» **TASK STATEMENT**
Collect each line of the records containing the string "Показать".

Start of DATA TO EXAMINE

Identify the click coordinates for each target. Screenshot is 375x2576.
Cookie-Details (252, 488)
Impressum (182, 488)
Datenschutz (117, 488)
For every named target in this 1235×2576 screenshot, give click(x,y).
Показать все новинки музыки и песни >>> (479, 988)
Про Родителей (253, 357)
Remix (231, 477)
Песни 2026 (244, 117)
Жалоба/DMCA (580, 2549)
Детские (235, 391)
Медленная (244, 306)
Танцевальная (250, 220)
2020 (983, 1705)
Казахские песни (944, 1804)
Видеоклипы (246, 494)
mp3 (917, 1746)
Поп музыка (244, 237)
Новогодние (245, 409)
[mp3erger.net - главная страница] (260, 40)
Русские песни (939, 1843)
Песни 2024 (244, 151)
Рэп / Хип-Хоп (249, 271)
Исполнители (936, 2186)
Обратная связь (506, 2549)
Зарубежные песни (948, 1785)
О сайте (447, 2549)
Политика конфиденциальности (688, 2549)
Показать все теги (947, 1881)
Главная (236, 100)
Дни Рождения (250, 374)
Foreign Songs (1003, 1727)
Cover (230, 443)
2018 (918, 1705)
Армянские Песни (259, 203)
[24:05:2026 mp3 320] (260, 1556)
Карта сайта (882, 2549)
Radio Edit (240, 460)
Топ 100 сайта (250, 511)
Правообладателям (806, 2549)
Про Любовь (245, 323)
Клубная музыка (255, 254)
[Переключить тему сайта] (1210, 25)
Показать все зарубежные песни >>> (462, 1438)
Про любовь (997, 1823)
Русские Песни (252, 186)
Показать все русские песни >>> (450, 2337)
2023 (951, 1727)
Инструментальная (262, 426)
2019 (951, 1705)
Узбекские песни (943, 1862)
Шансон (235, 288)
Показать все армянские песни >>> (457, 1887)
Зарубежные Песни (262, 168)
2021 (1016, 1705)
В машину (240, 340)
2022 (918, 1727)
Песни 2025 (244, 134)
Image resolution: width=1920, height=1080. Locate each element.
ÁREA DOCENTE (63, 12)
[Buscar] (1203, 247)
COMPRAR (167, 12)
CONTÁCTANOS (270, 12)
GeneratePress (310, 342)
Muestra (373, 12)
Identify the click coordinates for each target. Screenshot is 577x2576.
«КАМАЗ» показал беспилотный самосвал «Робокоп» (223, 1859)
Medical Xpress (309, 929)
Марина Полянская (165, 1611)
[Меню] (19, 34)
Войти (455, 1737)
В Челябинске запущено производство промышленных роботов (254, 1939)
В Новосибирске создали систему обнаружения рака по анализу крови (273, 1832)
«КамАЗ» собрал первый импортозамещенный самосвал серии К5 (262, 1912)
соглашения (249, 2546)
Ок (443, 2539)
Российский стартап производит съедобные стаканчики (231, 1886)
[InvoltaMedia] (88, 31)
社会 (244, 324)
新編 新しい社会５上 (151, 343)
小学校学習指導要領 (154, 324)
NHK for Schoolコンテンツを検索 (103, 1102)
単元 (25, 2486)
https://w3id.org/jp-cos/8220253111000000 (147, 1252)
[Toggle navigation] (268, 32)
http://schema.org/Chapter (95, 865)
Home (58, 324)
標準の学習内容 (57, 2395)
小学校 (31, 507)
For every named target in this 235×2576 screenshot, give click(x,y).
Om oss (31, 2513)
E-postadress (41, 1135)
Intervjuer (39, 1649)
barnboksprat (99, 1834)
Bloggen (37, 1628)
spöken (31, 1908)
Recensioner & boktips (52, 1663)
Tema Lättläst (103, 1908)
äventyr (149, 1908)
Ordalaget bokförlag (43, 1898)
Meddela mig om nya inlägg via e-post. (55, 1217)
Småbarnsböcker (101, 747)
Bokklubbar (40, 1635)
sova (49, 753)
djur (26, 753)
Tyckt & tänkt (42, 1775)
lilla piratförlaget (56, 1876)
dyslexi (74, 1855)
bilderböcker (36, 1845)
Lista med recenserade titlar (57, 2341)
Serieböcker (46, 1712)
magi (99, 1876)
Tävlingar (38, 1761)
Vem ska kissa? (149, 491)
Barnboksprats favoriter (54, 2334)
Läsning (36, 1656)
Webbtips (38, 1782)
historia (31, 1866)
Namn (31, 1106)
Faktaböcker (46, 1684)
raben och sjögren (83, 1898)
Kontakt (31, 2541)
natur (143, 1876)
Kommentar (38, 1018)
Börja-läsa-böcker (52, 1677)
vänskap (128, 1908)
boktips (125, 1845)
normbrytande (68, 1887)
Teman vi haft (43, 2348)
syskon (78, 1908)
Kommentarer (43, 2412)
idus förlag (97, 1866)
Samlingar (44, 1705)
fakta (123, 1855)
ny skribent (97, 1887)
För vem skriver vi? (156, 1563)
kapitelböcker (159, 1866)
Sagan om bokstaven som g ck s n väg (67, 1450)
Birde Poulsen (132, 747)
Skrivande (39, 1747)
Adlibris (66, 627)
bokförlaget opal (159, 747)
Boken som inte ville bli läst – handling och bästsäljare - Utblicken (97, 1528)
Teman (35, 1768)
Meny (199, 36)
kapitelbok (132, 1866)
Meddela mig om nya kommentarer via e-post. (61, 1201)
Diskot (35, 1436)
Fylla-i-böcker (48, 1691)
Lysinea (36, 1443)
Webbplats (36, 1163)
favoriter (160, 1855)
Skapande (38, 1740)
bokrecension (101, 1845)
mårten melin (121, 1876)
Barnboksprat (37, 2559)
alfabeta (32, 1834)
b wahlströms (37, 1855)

End of DATA TO EXAMINE

» **RESULT OF THE TASK**
Показать все новинки музыки и песни >>> (479, 988)
Показать все теги (947, 1881)
Показать все зарубежные песни >>> (462, 1438)
Показать все русские песни >>> (450, 2337)
Показать все армянские песни >>> (457, 1887)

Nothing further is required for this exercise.